Les impératifs économiques prévalent sur les considérations protocolaires

Bien que la crise politique consécutive au coup d’État de juillet 2023 à Niamey ait figé les interactions institutionnelles, les réalités économiques semblent désormais dicter l’agenda. Le Bénin est directement impacté par les pertes financières résultant de l’interruption du commerce transfrontalier, tandis que le Niger est confronté à des défis logistiques majeurs pour ses exportations et ses approvisionnements essentiels, liés à son enclavement.

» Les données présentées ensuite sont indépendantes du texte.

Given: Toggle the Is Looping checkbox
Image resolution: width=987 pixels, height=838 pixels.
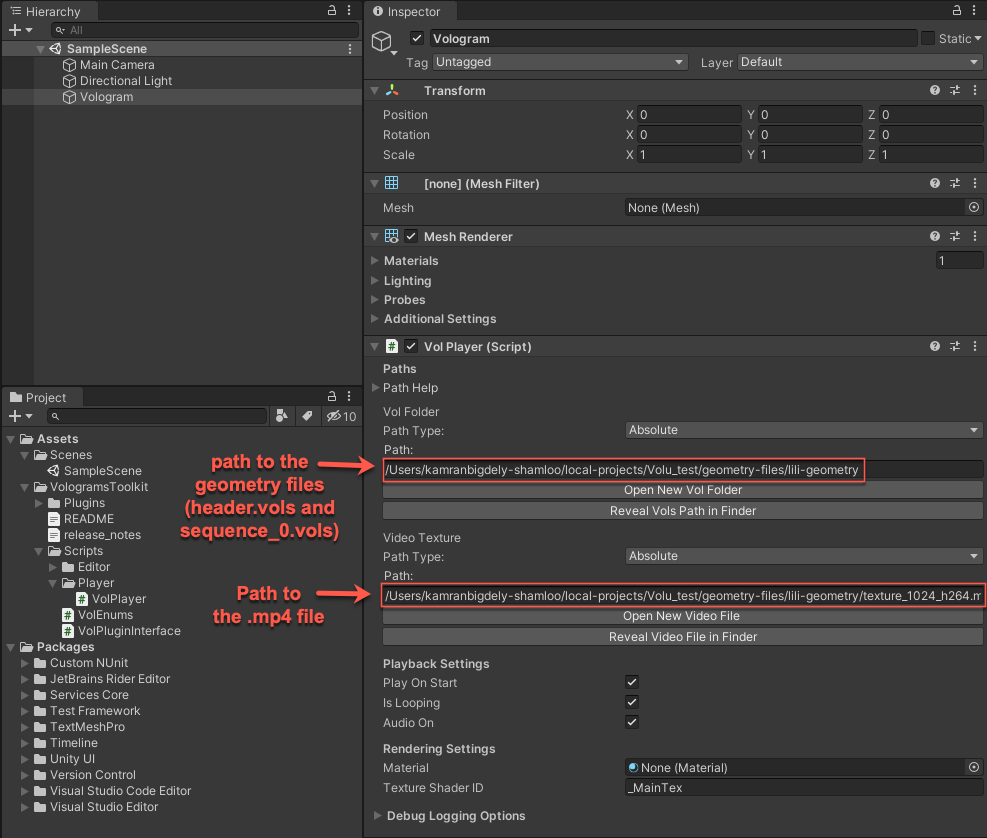Looking at the screenshot, I should pos(632,703).
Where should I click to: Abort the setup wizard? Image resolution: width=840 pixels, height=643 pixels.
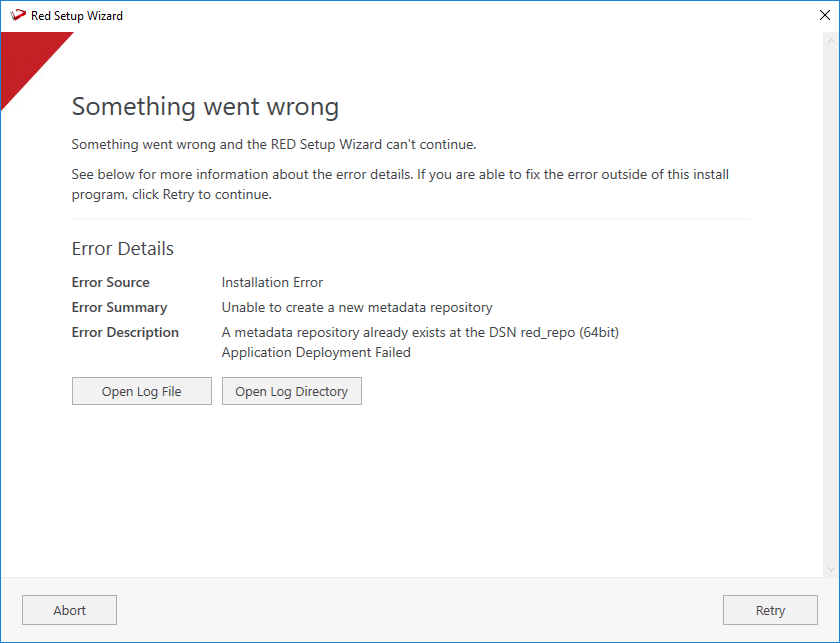(69, 610)
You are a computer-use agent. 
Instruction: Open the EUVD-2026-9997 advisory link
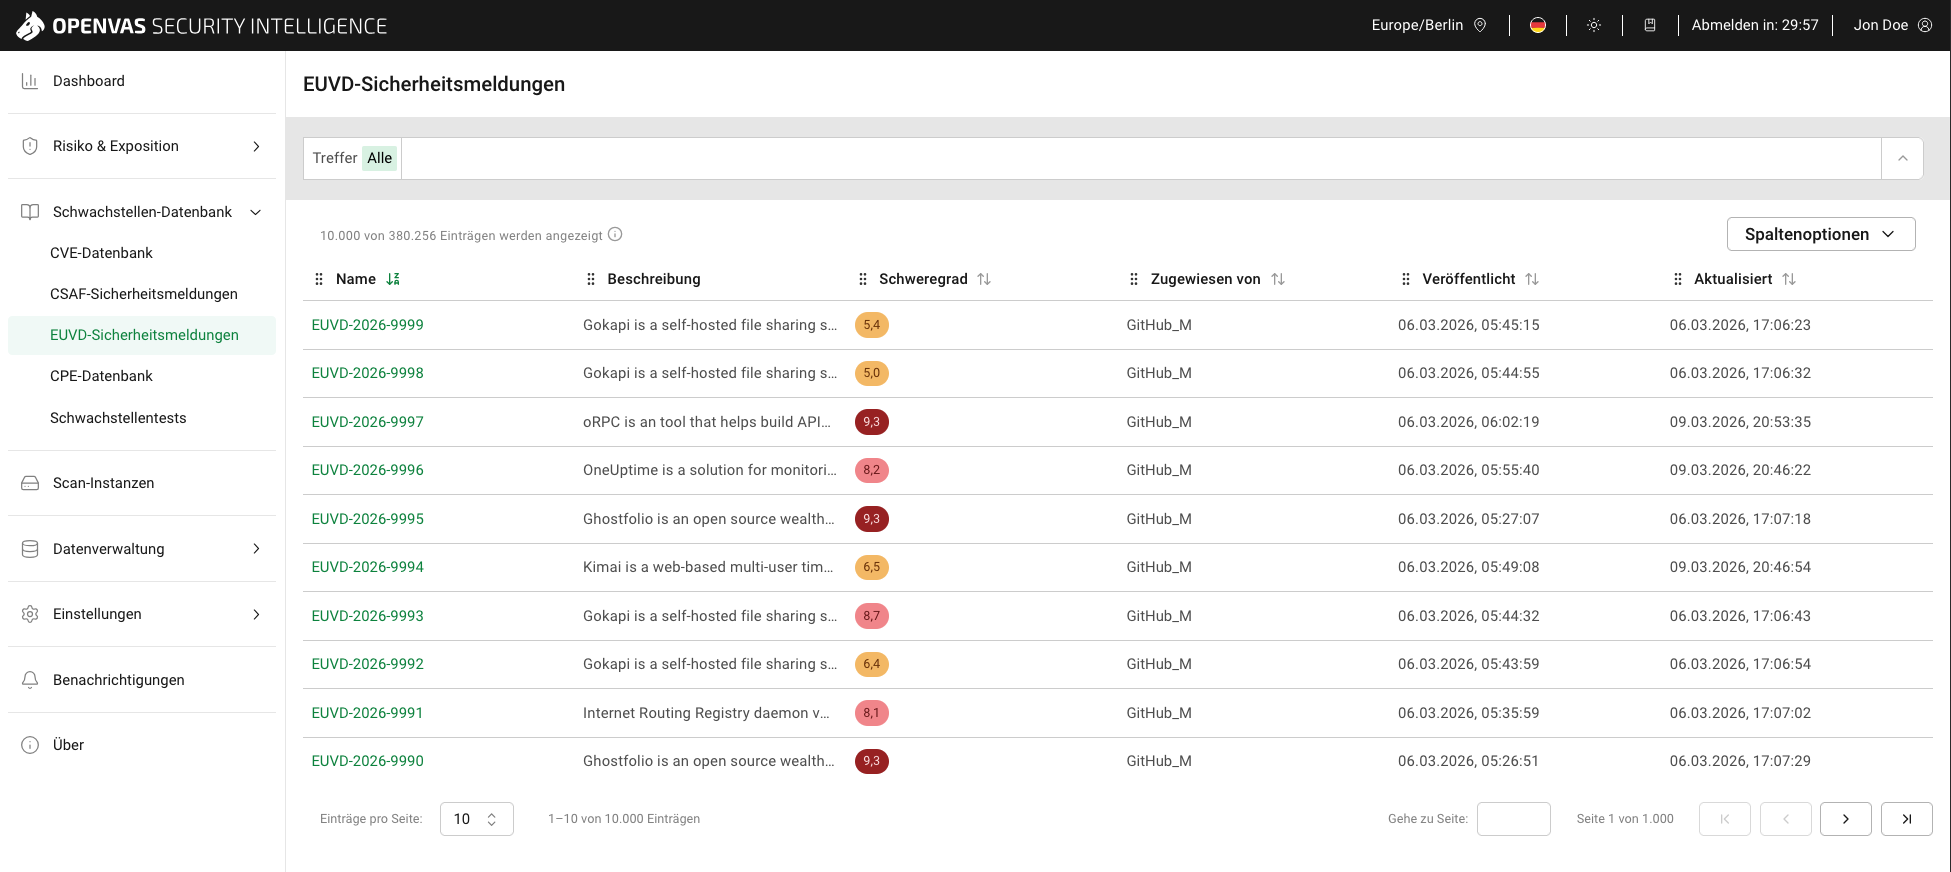click(x=368, y=422)
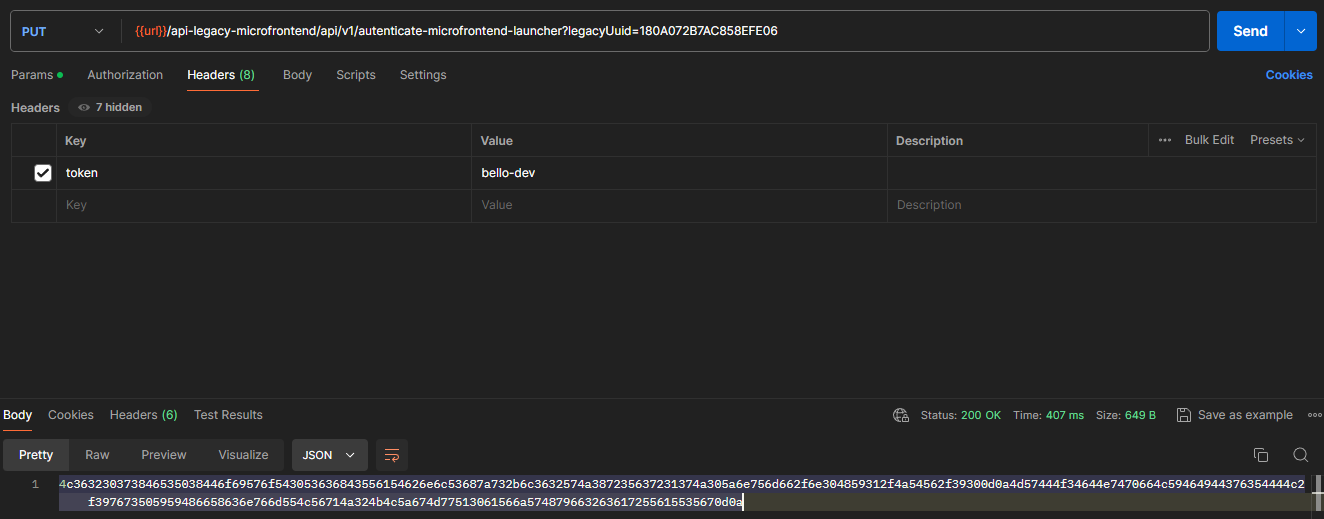Expand the JSON format dropdown
Image resolution: width=1324 pixels, height=519 pixels.
[329, 455]
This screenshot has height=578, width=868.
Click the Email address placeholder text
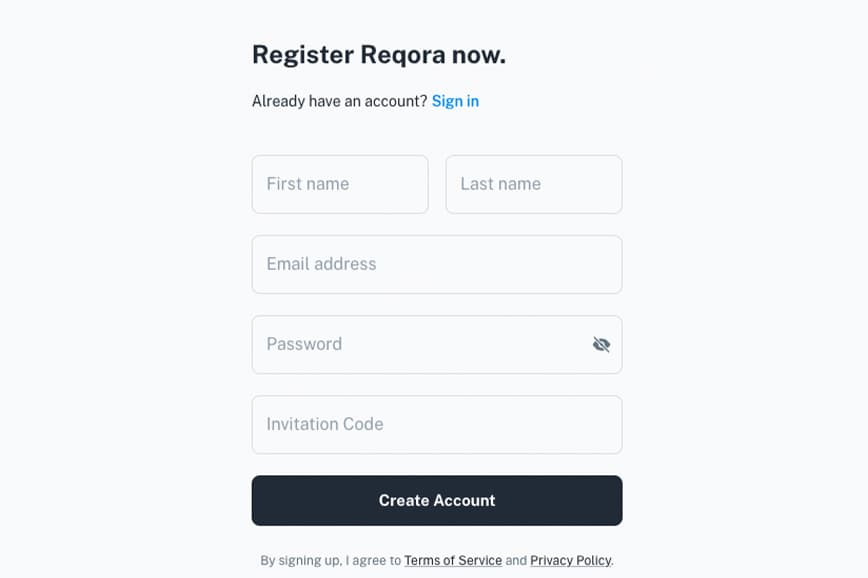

Le point de friction principal réside dans la fermeture persistante de la frontière terrestre depuis près de trois ans, étranglant ainsi les corridors commerciaux traditionnels. Cette réunion de haut niveau pourrait potentiellement établir les fondations d’un échéancier pour une réouverture technique.

En orchestrant la réunion du Premier ministre nigérien et des principaux diplomates du Mali et du Burkina Faso, Cotonou réalise une avancée diplomatique significative. Cet événement souligne que, en dépit des divergences idéologiques régionales, le pragmatisme géographique et les intérêts financiers constituent les piliers fondamentaux de la cohésion sous-régionale.